== Problem to solve ==
Once you reach the line containing "Mina sidor [menuitem] (1273, 20)" in the data below, restate each line word for word up to and including the one containing "Gå tillbaka (436, 2127)".
Dataset START
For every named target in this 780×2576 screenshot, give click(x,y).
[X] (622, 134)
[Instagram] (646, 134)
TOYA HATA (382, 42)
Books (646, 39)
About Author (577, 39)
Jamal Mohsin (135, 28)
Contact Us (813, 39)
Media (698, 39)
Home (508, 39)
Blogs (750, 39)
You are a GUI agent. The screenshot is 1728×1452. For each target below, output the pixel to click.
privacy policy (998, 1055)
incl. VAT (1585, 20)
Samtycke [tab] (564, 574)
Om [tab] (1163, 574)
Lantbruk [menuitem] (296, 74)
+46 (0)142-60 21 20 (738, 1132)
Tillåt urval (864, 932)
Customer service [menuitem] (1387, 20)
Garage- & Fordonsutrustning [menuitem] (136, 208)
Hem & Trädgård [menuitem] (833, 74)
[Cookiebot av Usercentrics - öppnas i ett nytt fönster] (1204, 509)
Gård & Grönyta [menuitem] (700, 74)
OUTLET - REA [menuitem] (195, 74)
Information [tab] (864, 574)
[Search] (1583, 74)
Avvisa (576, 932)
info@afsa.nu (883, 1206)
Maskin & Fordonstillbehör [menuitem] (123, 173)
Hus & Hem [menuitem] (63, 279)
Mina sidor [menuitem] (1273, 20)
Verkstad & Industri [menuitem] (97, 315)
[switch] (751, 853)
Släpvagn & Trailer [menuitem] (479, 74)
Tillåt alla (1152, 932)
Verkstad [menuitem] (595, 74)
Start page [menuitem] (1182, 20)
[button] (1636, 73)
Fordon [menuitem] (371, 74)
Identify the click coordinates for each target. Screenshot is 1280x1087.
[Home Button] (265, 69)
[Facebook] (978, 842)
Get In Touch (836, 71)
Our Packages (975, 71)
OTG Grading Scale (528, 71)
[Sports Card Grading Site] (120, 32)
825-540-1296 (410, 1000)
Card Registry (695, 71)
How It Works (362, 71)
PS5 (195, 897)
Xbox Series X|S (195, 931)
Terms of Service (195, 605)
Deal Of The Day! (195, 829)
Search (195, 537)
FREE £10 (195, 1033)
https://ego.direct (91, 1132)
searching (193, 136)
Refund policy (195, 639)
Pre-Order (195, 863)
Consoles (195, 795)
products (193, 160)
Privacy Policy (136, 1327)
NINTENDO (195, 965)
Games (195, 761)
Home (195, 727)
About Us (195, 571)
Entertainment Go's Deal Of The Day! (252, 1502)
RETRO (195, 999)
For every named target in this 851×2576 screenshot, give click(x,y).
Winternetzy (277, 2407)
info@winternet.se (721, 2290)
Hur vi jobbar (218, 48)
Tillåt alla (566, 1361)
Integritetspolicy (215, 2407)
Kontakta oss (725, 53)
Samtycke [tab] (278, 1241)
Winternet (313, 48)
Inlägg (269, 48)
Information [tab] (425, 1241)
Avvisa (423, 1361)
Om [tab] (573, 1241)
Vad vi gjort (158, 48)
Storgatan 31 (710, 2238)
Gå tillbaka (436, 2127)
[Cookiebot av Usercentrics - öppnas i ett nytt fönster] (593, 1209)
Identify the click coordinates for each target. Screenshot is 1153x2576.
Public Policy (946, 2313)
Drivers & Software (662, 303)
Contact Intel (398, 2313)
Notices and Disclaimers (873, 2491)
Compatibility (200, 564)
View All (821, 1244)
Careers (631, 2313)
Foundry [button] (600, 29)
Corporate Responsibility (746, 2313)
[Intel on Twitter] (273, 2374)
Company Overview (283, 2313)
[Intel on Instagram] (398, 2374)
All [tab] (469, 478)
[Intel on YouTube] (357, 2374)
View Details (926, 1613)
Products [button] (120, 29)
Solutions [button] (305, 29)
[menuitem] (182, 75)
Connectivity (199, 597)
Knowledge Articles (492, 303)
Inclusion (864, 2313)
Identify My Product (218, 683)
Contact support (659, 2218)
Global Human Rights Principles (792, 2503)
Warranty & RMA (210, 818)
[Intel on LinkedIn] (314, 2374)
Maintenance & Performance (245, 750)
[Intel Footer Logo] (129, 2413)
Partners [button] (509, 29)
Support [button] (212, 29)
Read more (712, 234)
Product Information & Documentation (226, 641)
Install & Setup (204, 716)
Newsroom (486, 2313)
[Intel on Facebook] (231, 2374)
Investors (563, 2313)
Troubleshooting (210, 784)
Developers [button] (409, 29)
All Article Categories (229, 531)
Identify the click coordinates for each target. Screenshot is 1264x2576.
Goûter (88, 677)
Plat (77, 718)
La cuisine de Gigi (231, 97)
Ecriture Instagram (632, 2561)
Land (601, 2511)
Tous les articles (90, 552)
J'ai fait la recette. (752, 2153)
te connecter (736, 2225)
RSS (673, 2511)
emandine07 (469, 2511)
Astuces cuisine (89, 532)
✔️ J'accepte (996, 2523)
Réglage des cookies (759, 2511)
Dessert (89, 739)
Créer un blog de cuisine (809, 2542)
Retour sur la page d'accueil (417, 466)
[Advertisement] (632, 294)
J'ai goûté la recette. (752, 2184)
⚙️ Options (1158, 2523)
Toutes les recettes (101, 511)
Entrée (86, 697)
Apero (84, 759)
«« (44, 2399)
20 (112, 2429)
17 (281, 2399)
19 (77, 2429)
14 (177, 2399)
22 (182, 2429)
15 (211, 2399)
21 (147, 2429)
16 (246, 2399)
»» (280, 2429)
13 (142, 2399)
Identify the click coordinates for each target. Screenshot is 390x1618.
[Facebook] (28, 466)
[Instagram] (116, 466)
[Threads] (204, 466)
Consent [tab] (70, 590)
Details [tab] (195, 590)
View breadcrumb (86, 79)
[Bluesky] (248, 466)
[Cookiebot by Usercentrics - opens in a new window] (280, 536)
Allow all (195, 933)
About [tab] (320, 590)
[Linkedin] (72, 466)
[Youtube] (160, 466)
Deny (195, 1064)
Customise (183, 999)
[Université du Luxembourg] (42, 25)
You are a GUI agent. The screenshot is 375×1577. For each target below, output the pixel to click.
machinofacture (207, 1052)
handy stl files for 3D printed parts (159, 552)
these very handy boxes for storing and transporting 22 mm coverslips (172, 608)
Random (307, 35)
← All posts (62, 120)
Dataset END
== Response box ==
Mina sidor [menuitem] (1273, 20)
Verkstad & Industri [menuitem] (97, 315)
[switch] (751, 853)
Släpvagn & Trailer [menuitem] (479, 74)
Tillåt alla (1152, 932)
Verkstad [menuitem] (595, 74)
Start page [menuitem] (1182, 20)
[button] (1636, 73)
Fordon [menuitem] (371, 74)
Identify the click coordinates for each target. Screenshot is 1280x1087.
[Home Button] (265, 69)
[Facebook] (978, 842)
Get In Touch (836, 71)
Our Packages (975, 71)
OTG Grading Scale (528, 71)
[Sports Card Grading Site] (120, 32)
825-540-1296 (410, 1000)
Card Registry (695, 71)
How It Works (362, 71)
PS5 (195, 897)
Xbox Series X|S (195, 931)
Terms of Service (195, 605)
Deal Of The Day! (195, 829)
Search (195, 537)
FREE £10 (195, 1033)
https://ego.direct (91, 1132)
searching (193, 136)
Refund policy (195, 639)
Pre-Order (195, 863)
Consoles (195, 795)
products (193, 160)
Privacy Policy (136, 1327)
NINTENDO (195, 965)
Games (195, 761)
Home (195, 727)
About Us (195, 571)
Entertainment Go's Deal Of The Day! (252, 1502)
RETRO (195, 999)
For every named target in this 851×2576 screenshot, give click(x,y).
Winternetzy (277, 2407)
info@winternet.se (721, 2290)
Hur vi jobbar (218, 48)
Tillåt alla (566, 1361)
Integritetspolicy (215, 2407)
Kontakta oss (725, 53)
Samtycke [tab] (278, 1241)
Winternet (313, 48)
Inlägg (269, 48)
Information [tab] (425, 1241)
Avvisa (423, 1361)
Om [tab] (573, 1241)
Vad vi gjort (158, 48)
Storgatan 31 (710, 2238)
Gå tillbaka (436, 2127)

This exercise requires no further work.